Software & Firmware
The MPG Z390 Gaming Pro Carbon’s installation disc includes a version of MSI Mystic Light that worked with our HyperX RGB memory lighting as well as the onboard LEDs. The two separate lighting menus did not allow any settings as complex as setting up a synchronized chase sequence between integrated and DIMM lighting, but the onboard lighting’s limited scope would have made such synchronization difficult to observe, anyway.
MSI Dragon Center replaces its former Command Center, providing overclocking controls, monitoring, display gamma control, and network optimization. Custom O/C settings are saved as profiles.
Opening a profile allowed us to adjust the CPU multiplier, base clock and core voltage, which were confirmed through both CPU-Z and Dragon Center. Voltage output was unpredictably higher than the chosen setting, however, and required risky hunting to find a workable value.
Fan settings can also be defined within an overclocking profile.
Dragon Center’s hardware monitor appears accurate, within a few hundredths of a volt or tenths of a degree.
MSI’s gamma control app, called Eye Rest, includes a blue light reducing mode as well as profiles designed for various applications.
Gaming LAN Manager is a custom Dragon Center user interface for the cFosSpeed network prioritization.
MSI Live Update is also incorporated within Dragon Center, poling the company’s servers for the latest firmware and MSI application updates.
Also included with the MPG Z390 Gaming Pro Carbon, MSI App Player is a customized interface of Bluestacks, software that allows Android apps to run on a PC.
The MPG Z390 Gaming Pro Carbon's firmware defaults to an “EZ Mode” interface, but remembers which mode was being used at the last exit.

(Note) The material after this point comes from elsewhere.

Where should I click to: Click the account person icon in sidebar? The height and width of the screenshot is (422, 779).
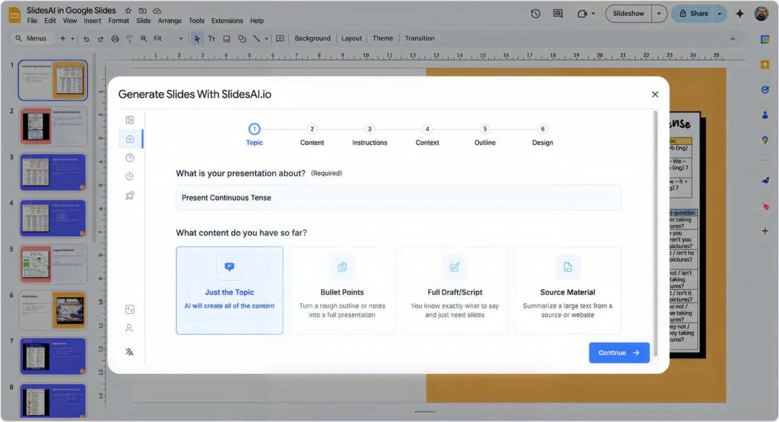(129, 328)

Manual mode switching is via F7 function key.
Default settings include an “Enhanced Turbo” mode under “Misc Setting” of “Auto,” which disappears when a manual multiplier is selected. When enabled, the “enhancement” selects the maximum (two core active) ratio of 50X on our Core i9-9900K even under 8-core loads, boosts CPU core voltage to around 1.38V, and causes instantaneous thermal throttling under Prime95 small-FFTs.
Manual tuning at 1.30V got us to 4949MHz at 49x 101MHz BCLK. Capable of data rates exceeding DDR4-4000 in its review, our four-DIMM DDR4-2933 sample reached a somewhat-high DDR4-3772 on the MPG Z390 Gaming Pro Carbon.
The title of our overclocking chart says CAS 21 max, but our test DIMMs usually reach their highest setting at either 19-21-21 or 20-21-21 latencies, depending on the board. We let the firmware manage advanced DRAM settings, and memory enthusiasts with a bunch of time on their hands are welcome to adjust the full set on the MPG Z390 Gaming Pro Carbon.
CPU Loadline Calibration boosts set voltage to overcome voltage sag under heavy loads, and we found that the motherboard’s Mode 4 setting maintained the most-stable full-load voltage at 4.95 GHz.
The “Memory Z” submenu reveals SPD timings and XMP settings programmed onto each module’s configuration ROM.
Other menus include M-Flash firmware programming interface, OC Profile with six onboard registers for custom firmware settings and the ability to import/export from a USB flash drive. There's a “Hardware Monitor” with graphical fan mapping, and a “Board Explorer” that reveals devices plugged into each zone when hovered over by the mouse cursor. That last menu is particularly useful for finding out if a device that isn’t showing up in Windows has gone undetected by the board.